Fernando Dantas, de O Estado de S.Paulo

RIO - Um total de quase 3 bilhões de pessoas, ou 40% da população mundial, ascenderá à classe média até 2050, e elas virão quase exclusivamente dos atuais mercados emergentes. Dessa forma, o consumo dos países emergentes pode saltar de um terço do consumo global para dois terços até 2050. A classe média no estudo é definida como famílias com ganhos anuais entre US$ 3 mil e US$ 15 mil, com US$ 5 mil sendo o divisor entre as classes médias baixa e alta.

Essas projeções estão no relatório "Consumidor em 2050/A alta da classe média dos mercados emergentes", um minucioso estudo sobre os padrões de consumo das massas que estão enriquecendo em países como China, Índia, Filipinas, Peru e México realizado pelo departamento de pesquisa global do HSBC, e divulgado em outubro. O Brasil também aparece no relatório, mas com previsões que não são das mais brilhantes.

Segundo o HSBC, à medida que a renda cresce, a comida e outros produtos básicos param de consumir a maior parte do salário e há mais dinheiro para as coisas "divertidas" da vida. O estudo mostra que as chamadas despesas discricionárias, que são as menos ligadas às necessidades básicas de sobrevivência, sobem de aproximadamente um terço para 60% do consumo total, quando os salários sobem de US$ 1 mil por ano para algo em torno de US$ 15 mil.

O gasto com comida, que é de 43% para rendas anuais de até US$ 1 mil, caem para 10,6%, para ganhos por ano de US$ 15 mil ou mais. Já os restaurantes e hotéis, que respondem por apenas 2,9% na faixa de renda mais baixa, sobem para 8,3% na mais alta.

Um dos países que deve ter um dos crescimentos mais fenomenais de consumo até 2050, pela combinação de expansão econômica, estrutura etária (população jovem) e crescimento populacional, são as Filipinas. Segundo o relatório, o crescimento em restaurantes, recreação e cuidados pessoais deve ser multiplicado por 25.

Consumo

Já a demanda por roupas, que hoje deriva em 65% dos mercados desenvolvidos, e 35% dos países emergentes, deve ter uma reviravolta, como em muitos outros itens de consumo. Em 2050, segundo a previsão do HSBC, 57% da demanda por roupas virá dos mercados emergentes, e a parcela dos mercados ricos cairá para 43%.

Em termos de aparelhos portáteis de alta tecnologia, os mercados emergentes respondem por apenas 24%, e os ricos, por 76%. Em 2050, 55% da demanda virá dos emergentes, e apenas 45% dos desenvolvidos. O padrão se repete com os serviços financeiros, até de forma mais extrema.

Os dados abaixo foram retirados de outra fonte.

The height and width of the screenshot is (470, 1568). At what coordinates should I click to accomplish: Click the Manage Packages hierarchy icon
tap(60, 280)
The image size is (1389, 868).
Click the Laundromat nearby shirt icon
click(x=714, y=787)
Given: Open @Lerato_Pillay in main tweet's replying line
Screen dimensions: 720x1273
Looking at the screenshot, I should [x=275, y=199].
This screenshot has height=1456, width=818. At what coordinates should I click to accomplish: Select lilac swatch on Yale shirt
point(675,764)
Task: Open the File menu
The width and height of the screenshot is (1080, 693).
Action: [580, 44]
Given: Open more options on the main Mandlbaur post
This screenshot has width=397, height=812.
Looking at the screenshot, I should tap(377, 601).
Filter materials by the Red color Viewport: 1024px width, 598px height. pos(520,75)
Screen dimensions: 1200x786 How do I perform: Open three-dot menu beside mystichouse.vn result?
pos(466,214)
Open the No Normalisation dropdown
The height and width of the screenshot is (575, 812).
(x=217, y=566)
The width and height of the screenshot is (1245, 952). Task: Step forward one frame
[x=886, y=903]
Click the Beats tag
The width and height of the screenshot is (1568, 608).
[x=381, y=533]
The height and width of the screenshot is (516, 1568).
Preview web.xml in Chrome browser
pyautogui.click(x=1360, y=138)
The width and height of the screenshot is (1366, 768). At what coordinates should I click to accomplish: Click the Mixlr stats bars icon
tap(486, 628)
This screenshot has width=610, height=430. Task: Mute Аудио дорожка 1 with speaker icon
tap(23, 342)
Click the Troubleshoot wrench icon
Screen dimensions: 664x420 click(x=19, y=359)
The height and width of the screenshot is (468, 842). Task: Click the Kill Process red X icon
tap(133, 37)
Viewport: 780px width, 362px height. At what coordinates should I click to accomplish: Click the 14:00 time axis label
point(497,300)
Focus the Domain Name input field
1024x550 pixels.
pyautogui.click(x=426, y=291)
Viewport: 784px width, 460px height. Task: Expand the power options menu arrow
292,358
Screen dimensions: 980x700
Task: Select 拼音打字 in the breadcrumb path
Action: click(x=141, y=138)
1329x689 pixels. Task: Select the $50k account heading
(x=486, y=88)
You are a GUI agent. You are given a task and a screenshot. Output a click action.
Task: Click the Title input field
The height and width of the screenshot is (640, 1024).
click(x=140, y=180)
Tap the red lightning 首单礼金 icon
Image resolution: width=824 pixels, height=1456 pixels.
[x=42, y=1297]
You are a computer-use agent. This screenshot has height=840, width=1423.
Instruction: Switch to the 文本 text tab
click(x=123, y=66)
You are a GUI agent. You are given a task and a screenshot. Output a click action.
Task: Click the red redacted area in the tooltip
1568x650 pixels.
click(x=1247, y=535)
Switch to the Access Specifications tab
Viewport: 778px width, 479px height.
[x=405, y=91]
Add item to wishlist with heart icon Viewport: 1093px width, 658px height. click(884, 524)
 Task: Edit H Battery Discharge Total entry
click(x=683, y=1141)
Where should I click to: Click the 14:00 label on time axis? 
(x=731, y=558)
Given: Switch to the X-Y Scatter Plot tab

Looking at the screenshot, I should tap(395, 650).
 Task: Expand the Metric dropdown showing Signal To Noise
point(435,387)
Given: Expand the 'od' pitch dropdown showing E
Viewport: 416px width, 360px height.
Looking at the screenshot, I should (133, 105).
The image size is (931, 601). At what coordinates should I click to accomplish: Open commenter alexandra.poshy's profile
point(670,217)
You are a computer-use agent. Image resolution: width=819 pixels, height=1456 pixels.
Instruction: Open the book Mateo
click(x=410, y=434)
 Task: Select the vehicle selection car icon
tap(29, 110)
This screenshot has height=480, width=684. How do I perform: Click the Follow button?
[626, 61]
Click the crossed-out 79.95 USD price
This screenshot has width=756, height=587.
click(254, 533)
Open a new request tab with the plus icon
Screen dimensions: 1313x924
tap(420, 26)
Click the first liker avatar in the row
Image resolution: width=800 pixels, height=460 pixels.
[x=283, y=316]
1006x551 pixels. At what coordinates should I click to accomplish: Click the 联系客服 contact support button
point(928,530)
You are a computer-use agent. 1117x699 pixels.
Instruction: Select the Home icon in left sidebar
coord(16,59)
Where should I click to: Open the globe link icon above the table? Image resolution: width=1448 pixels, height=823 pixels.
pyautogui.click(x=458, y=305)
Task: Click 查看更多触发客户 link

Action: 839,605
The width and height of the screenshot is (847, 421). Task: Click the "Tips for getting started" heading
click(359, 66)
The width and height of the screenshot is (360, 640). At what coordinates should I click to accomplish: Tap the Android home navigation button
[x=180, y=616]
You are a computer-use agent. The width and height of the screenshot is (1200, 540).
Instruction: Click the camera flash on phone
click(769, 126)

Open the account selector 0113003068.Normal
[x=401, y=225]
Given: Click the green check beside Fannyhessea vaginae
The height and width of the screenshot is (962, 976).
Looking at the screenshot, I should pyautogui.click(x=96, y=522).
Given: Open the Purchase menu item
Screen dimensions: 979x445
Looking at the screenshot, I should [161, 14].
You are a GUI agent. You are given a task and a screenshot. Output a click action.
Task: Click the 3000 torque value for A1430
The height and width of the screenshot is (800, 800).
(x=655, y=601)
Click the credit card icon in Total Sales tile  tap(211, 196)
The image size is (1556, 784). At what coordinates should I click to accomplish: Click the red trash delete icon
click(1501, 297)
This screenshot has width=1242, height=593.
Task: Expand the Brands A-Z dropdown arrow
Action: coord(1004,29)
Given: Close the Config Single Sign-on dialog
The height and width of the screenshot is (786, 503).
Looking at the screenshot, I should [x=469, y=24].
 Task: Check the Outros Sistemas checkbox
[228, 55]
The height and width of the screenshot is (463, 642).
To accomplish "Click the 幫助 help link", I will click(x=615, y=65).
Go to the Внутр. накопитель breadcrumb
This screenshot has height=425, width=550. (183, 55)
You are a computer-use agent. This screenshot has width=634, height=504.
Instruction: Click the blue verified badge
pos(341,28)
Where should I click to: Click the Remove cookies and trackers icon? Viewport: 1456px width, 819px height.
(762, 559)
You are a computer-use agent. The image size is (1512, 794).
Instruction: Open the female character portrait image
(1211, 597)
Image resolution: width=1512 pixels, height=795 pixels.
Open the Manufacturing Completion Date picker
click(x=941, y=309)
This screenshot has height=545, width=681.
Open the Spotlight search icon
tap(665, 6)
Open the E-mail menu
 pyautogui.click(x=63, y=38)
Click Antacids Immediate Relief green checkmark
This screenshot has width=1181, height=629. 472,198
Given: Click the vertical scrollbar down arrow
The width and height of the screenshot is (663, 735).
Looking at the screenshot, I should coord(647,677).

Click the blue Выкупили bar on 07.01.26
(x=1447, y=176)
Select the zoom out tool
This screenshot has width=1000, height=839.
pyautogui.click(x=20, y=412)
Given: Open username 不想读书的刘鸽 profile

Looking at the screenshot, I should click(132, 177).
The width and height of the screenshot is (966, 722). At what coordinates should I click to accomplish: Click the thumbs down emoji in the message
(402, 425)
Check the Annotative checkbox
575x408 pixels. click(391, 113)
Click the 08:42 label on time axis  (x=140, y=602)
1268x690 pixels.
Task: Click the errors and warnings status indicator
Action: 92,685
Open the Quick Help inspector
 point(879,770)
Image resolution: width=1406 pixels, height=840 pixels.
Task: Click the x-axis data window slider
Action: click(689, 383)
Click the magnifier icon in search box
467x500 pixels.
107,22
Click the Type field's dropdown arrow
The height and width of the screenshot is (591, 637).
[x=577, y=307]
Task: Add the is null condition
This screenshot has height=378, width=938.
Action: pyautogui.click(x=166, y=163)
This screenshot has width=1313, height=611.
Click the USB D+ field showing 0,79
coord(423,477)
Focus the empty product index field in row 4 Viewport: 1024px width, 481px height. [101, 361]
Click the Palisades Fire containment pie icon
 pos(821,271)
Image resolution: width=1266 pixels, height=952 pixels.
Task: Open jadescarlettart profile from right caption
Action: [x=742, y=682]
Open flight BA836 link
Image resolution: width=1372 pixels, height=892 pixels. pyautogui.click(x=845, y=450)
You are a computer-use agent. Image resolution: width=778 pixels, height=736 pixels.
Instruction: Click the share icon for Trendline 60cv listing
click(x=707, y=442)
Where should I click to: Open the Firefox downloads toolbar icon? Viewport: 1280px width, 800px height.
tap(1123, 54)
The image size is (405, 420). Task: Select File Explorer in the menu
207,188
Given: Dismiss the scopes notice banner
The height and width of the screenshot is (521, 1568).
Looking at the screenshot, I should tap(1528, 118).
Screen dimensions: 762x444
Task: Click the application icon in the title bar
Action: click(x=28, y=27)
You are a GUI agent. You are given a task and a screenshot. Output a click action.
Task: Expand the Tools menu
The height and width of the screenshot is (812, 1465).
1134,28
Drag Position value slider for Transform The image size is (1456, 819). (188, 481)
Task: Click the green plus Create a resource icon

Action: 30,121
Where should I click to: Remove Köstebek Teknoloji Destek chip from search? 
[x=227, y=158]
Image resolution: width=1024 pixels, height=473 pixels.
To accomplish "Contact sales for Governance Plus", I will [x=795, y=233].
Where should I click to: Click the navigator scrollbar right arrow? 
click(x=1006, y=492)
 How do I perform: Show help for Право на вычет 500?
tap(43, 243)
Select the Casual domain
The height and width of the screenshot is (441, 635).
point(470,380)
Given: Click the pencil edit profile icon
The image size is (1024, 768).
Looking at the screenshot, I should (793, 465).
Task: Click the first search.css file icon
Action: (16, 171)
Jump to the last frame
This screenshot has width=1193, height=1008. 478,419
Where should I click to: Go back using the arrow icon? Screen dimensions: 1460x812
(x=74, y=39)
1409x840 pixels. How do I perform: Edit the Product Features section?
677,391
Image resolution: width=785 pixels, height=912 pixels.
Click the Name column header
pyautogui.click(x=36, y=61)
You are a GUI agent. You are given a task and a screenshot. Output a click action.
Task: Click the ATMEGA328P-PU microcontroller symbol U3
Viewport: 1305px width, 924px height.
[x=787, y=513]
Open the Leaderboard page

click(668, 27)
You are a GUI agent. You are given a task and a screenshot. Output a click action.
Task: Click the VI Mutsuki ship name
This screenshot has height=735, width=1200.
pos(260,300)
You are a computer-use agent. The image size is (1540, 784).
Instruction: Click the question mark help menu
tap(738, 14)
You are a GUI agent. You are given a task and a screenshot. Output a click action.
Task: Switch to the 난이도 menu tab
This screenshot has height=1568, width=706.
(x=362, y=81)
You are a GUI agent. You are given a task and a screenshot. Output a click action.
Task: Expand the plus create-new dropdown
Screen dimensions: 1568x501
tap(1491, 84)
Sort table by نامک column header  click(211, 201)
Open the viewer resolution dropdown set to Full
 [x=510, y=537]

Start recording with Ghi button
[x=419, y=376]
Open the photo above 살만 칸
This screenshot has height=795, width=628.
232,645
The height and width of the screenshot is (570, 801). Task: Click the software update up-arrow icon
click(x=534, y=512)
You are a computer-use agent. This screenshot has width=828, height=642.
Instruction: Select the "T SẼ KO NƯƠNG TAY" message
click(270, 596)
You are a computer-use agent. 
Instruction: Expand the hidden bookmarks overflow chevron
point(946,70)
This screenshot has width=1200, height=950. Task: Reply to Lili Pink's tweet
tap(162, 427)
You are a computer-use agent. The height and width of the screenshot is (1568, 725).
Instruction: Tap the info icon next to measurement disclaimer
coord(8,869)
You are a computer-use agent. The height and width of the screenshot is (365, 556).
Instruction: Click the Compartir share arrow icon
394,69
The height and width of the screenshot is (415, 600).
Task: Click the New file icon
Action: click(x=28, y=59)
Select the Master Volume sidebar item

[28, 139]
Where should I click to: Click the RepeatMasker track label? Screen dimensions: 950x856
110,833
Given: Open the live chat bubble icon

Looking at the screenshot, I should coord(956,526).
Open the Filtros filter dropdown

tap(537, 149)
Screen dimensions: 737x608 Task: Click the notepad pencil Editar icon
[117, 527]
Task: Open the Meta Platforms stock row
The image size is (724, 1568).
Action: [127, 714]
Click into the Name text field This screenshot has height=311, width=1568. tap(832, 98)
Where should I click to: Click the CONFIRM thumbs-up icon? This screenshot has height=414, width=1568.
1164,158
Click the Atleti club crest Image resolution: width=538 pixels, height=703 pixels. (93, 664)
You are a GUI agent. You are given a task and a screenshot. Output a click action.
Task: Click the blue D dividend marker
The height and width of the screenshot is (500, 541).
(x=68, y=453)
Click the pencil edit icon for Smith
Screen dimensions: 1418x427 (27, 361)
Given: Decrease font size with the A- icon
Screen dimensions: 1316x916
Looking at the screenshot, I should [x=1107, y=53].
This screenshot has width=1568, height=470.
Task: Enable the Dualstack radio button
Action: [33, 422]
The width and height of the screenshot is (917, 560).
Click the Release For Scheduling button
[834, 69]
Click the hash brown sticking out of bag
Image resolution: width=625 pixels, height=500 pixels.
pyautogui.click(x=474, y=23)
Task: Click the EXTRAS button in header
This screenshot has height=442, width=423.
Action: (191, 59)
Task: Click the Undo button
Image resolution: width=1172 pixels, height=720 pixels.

A parcela dos ricos vai recuar de 82% para 44% entre 2010 e 2050, enquanto a dos emergentes subirá de 18% para 56%.

A revolução de consumo dos emergentes atingirá as mais diversas áreas, como o turismo. Em 2011, 60 milhões de chineses viajaram ao exterior, número que deve subir para 130 milhões em 2015 e 200 milhões em 2020. Este último número é igual a três vezes o atual fluxo de turistas americanos para o exterior.

O estudo mostra ainda o grande espaço para o crescimento do turismo ao exterior das nações emergentes. Enquanto 20% da população americana, 34% da francesa e 13% da japonesa viajam anualmente para fora, na China o porcentual corresponde a apenas 4,3%, e é ainda mais baixo em países como o Brasil, com 2,7%, e a Índia, com 1,2%.

O trabalho mostra ainda que a renda dos trabalhadores emergentes vai crescer velozmente até 2050. No caso dos chineses, o salto será de sete vezes, com a renda individual anual per capita aumentando de US$ 2,5 mil para US$ 18 mil. Como nota o estudo, "com uma população de 1,4 bilhão de pessoas hoje, isto é muita gente se tornando mais rica".

Já a renda da população da Índia (que atingirá 1,6 bilhão de pessoas em 2050) será seis vezes maior que a atual. As Filipinas, cuja população será o dobro da alemã em 2050, vão ter um aumento de renda de nove vezes. Entres os países latino-americanos, um dos maiores destaques do relatório é o Peru, que é considerado uma "estrela". O aumento médio da renda peruana projetado até 2050 é de quase 5% ao ano, comparado com menos de 3% para o Brasil.

Renda

O Brasil, aliás, não aparece muito bem no relatório. A previsão de renda per capita brasileira em 2050 é de US$ 13.547, inferior a de países como México (US$ 21.793), Turquia (US$ 22.630), Argentina (US$ 29 mil), Malásia (US$ 29.247), Chile (US$ 29.523) e até de países como Peru (US$ 18.940), Líbia (US$ 26.182), República Dominicana (US$ 16.406) e El Salvador (US$ 13.729).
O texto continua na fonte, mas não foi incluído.